Open-source Firebase alternative

Supabase is excellent at managed simplicity and a polished developer dashboard. nself is better when you need full data ownership, plugin extensibility, and a single $49/yr price across everything.

Feature matrix

See the [full comparison table](/compare) for a side-by-side view of all 24 features across nself, Supabase, Nhost, Firebase, and Appwrite.

Where Supabase is better

Zero infrastructure management. Supabase handles Postgres upgrades, backups, failover, and SSL. You never SSH into a server. For teams without ops capacity, this removes real operational burden. Source: [Supabase docs](https://supabase.com/docs/guides/platform).

Faster cold start for prototypes. Sign up, create a project, run your first query in under 2 minutes. nself needs a VPS provisioned first, which adds setup time even with the one-line installer. Source: [Supabase quickstart](https://supabase.com/docs/guides/getting-started).

Extracted data entries:
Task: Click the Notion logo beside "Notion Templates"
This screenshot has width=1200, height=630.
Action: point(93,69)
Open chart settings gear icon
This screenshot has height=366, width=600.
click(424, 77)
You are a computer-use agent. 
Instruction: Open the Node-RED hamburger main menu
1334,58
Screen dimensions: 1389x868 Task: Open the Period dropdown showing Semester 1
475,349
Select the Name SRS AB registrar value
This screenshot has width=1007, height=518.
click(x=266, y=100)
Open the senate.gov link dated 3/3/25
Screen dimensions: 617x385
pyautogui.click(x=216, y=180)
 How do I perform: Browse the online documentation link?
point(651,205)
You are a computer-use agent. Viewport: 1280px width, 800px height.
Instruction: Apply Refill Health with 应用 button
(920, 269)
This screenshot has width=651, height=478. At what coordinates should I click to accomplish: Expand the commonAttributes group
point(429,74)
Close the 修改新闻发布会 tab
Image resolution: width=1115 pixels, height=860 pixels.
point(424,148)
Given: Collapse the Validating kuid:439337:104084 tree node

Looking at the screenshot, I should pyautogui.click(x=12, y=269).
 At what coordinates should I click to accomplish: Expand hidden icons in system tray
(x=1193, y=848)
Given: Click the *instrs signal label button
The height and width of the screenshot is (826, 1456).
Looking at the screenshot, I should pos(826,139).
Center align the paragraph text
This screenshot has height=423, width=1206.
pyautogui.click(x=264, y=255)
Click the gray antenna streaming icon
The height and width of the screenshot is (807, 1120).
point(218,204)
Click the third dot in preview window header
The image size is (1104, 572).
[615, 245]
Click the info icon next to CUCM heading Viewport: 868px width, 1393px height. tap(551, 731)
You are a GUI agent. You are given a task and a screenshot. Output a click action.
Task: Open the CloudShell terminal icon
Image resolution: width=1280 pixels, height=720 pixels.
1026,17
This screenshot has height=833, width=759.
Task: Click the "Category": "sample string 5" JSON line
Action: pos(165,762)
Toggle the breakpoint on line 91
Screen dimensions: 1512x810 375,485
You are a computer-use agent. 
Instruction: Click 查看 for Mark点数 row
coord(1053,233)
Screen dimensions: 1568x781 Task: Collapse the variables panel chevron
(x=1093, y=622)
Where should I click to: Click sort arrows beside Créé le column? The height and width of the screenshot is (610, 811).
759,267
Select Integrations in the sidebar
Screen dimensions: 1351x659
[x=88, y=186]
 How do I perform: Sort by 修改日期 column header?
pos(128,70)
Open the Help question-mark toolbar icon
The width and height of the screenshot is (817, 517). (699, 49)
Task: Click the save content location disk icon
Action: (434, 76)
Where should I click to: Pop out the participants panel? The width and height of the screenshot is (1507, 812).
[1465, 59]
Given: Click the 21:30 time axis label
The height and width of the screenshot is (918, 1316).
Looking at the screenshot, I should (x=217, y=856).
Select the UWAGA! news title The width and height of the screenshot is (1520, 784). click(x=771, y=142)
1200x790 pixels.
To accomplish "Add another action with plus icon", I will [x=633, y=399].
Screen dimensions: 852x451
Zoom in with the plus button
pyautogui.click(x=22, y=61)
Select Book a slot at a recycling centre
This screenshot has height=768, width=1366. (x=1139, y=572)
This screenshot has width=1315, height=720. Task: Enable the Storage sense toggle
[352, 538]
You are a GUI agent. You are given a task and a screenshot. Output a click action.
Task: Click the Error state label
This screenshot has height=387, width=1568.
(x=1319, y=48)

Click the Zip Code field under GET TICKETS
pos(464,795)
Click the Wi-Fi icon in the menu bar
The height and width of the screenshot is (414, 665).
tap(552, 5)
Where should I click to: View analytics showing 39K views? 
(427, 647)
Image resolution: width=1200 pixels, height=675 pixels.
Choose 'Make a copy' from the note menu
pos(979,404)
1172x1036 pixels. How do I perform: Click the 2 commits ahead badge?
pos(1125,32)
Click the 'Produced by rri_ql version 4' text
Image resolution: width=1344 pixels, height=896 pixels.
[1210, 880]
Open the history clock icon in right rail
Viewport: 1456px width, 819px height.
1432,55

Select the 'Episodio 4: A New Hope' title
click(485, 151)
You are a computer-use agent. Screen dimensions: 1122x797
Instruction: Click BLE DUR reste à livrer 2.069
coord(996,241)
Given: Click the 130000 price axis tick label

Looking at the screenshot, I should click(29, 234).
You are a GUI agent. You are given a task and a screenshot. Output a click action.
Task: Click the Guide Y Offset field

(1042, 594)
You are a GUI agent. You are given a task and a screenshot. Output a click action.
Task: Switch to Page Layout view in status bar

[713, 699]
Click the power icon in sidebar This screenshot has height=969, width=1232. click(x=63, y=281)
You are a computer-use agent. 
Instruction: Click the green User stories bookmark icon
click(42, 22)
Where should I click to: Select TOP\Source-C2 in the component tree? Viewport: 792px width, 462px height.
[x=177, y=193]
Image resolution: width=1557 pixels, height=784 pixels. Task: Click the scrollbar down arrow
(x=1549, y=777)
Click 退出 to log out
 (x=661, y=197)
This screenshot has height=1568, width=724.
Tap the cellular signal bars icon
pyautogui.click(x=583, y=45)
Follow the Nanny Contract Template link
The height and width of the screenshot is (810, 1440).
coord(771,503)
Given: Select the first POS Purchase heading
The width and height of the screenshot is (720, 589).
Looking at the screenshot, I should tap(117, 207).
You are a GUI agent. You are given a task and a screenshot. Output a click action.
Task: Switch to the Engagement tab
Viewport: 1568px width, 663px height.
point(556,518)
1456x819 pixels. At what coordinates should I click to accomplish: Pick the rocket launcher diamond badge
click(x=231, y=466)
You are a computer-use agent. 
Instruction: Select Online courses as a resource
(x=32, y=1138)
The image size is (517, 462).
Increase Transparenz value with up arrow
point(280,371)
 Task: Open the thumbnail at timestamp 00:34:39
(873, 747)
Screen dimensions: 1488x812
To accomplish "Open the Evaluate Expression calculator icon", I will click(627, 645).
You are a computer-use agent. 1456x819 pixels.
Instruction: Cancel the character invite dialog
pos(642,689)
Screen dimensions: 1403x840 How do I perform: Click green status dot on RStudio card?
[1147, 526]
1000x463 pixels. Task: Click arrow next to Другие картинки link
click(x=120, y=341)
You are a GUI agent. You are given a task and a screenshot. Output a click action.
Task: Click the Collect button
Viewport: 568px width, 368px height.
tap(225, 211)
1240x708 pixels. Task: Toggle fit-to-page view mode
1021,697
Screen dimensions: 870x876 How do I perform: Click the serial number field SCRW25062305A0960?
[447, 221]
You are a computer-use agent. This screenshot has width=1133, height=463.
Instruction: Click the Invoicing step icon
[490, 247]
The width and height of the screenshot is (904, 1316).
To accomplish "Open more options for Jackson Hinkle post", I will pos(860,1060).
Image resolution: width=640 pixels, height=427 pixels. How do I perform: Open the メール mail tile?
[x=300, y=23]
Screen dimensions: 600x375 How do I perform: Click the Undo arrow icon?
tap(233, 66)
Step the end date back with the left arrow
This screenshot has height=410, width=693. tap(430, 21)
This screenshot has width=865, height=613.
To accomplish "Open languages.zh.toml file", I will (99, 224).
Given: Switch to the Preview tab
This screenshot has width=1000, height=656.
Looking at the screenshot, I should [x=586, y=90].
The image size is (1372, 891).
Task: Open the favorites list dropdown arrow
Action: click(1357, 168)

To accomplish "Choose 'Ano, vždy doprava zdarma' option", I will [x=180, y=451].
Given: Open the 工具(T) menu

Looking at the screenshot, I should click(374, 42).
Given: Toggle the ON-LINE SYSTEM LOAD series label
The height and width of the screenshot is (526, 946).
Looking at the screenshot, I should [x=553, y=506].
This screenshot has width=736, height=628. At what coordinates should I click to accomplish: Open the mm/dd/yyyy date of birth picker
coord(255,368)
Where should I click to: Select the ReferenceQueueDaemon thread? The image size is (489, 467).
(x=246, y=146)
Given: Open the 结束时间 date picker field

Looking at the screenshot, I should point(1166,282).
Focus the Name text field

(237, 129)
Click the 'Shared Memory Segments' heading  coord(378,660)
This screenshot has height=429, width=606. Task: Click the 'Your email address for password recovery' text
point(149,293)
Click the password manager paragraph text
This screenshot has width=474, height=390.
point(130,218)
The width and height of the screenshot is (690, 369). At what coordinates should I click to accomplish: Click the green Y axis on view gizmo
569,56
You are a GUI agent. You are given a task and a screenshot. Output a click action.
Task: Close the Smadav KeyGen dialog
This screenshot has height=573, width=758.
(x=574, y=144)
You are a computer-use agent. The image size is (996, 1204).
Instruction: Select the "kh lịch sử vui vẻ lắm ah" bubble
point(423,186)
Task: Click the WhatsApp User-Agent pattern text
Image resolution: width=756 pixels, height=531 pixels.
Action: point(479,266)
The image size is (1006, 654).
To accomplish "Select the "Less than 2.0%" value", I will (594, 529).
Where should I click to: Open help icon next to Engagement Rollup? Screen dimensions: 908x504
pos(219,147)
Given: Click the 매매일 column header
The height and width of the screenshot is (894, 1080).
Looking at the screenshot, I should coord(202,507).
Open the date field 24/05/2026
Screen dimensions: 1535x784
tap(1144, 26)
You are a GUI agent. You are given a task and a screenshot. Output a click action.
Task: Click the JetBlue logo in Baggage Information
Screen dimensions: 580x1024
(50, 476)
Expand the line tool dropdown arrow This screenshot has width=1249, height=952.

### Set of tasks:
1. Change "dashboard" to "console" in the part of the Supabase comparison starting at "Open-source Firebase alternative" and ending at "Firebase, and Appwrite.", and write out that part with the change.
2. Carry the Supabase comparison further, picking up after its last sentence.
The data above are separate from the Supabase comparison.

### Responses per task:
1.
Open-source Firebase alternative

Supabase is excellent at managed simplicity and a polished developer console. nself is better when you need full data ownership, plugin extensibility, and a single $49/yr price across everything.

Feature matrix

See the [full comparison table](/compare) for a side-by-side view of all 24 features across nself, Supabase, Nhost, Firebase, and Appwrite.

2.
Polished web dashboard (Studio). Supabase Studio lets you edit rows, run SQL, manage auth users, and configure storage from a browser. nself's admin runs locally at localhost:3021 and is CLI-first. Source: [Supabase Studio](https://supabase.com/dashboard).

Larger community and ecosystem. More tutorials, more Stack Overflow answers, more third-party integrations. Official SDKs for Next.js, Flutter, React Native, Swift, Kotlin. nself's ecosystem is growing but smaller. Source: [Supabase GitHub](https://github.com/supabase/supabase).

Where nself is better

Predictable cost at any scale. Supabase Pro starts at $25/mo and grows with usage (storage, bandwidth, MAU overages). A production nself stack on a $5-10/mo VPS has no per-request charges, no overage bills, no surprises. At 100K MAU, Supabase can cost $75-150/mo vs nself's $10-20/mo VPS. Source: [Supabase pricing](https://supabase.com/pricing), [nself pricing](https://nself.org/pricing).

Full data sovereignty. Your Postgres instance runs on hardware you control. No vendor has access to your data, no terms-of-service change can lock you out, and you can run air-gapped without internet. Supabase Cloud stores data on AWS in regions they choose. Source: [Supabase privacy](https://supabase.com/privacy).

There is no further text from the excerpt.